UCHL1 alleviates nucleus pulposus cell senescence by promoting chaperone-mediated autophagy antagonizing autophagy-dependent ferroptosis through deubiquitination of HSPA8.

Chaperone-mediated autophagy (CMA), a lysosome-dependent protein degradation pathway, plays a pivotal yet poorly understood role in cellular senescence-related degenerative diseases. Our study sheds light on a novel mechanism whereby UCHL1 plays a crucial role in mitigating nucleus pulposus cell (NPC) senescence and intervertebral disc degeneration (IVDD) by activating CMA to counteract autophagy-dependent ferroptosis. Through sequencing analysis of human samples, we identified UCHL1 as a potential factor influencing disc degeneration. Further research revealed that UCHL1 activates CMA by stabilizing HSPA8 through deubiquitination. HSPA8, in turn, recognizes and promotes the degradation of HPCAL1 via the CMA pathway by binding to its "KFERQ" motif, ultimately alleviating NPC senescence.
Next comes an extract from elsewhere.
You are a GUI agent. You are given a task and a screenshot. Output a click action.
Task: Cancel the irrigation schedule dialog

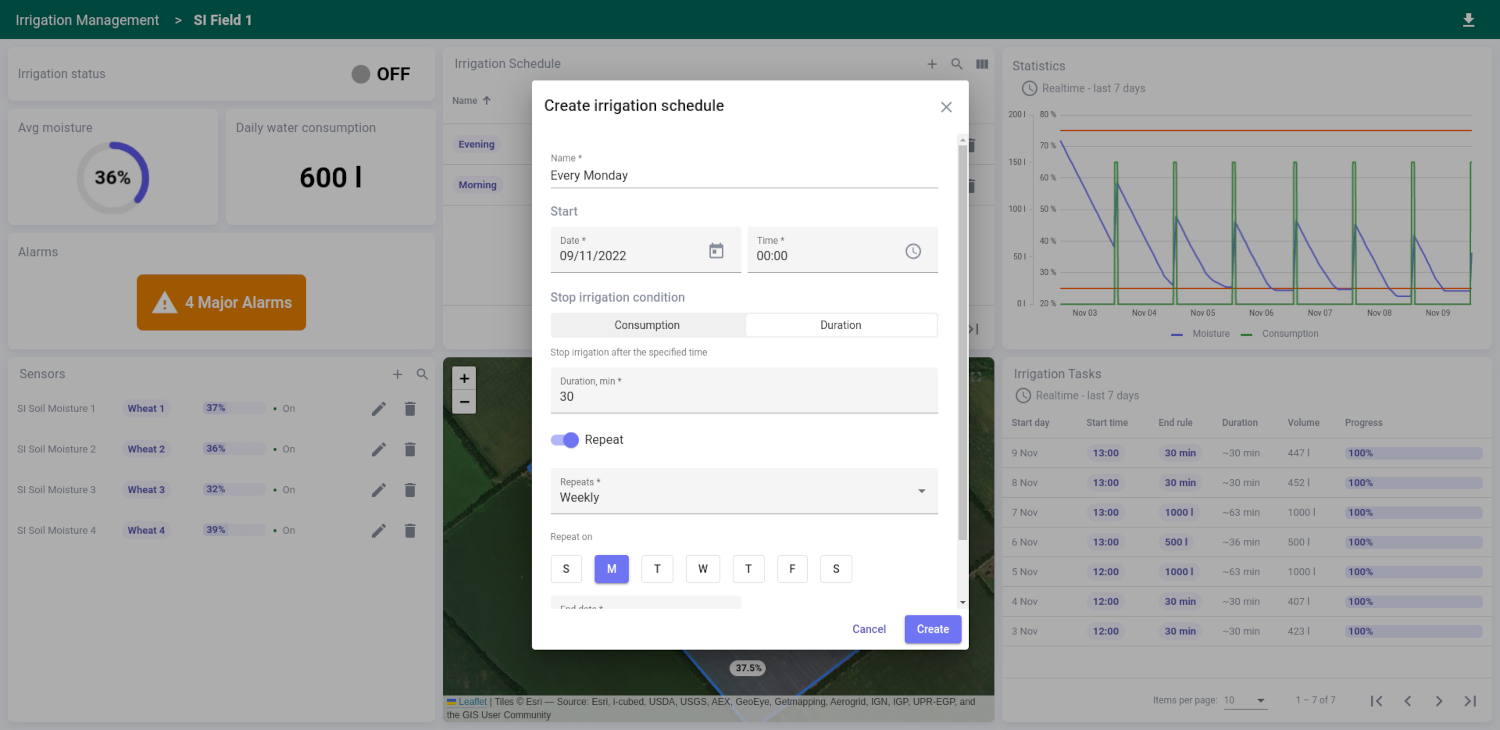click(x=869, y=629)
Importantly, we demonstrated that engineered exosomes delivering UCHL1-overexpressing plasmids effectively alleviated NPC senescence and significantly mitigated the progression of IVDD. This finding underscores the significance of CMA-regulated ferroptosis in IVDD through UCHL1 modulation and as a promising target for improving chronic pain and IVDD progression.Abbreviations: AAV: adeno-associated virus; AB: Alcian Blue; ACSL4: acyl-CoA synthetase long chain family member 4; ALP: autophagy-lysosome pathway; Baf-A1: bafilomycin A1; CHX: cycloheximide; CMA: chaperone-mediated autophagy; Co-IP: co-immunoprecipitation; DUBs: deubiquitinating enzymes; eMI: endosomal microautophagy; Evs: extracellular vesicles; Exo: exosome; GPX4: glutathione peroxidase 4; H&E: hematoxylin and eosin; HsNPCs: Human NPCs; IF: immunofluorescence; IHC: immunohistochemistry; IP-MS: immunoprecipitation mass spectrometry; IVDD: intervertebral disc degeneration; IVDs: intervertebral discs; LBP: low back pain; LDP: lumbar disc prolapse; MRI: magnetic resonance imaging; N/L: NH4Cl and leupeptin; NP: nucleus pulposus; NPCs: nucleus pulposus cells; PCA: principal component analysis; qRT-PCR: quantitative real-time PCR; RnBMSCs: rat bone marrow mesenchymal stem cells; RnNPCs: rat NPCs; ROS: reactive oxygen species; SA-GLB1/β-gal: senescence-associated galactosidase beta 1; SASP: senescence-associated secretory phenotype; SD: Sprague-Dawley; SO: Safranin O-Fast Green; TBHP: tert-butyl hydroperoxide; UCHL1: ubiquitin C-terminal hydrolase L1; UPS: ubiquitin-proteasome system.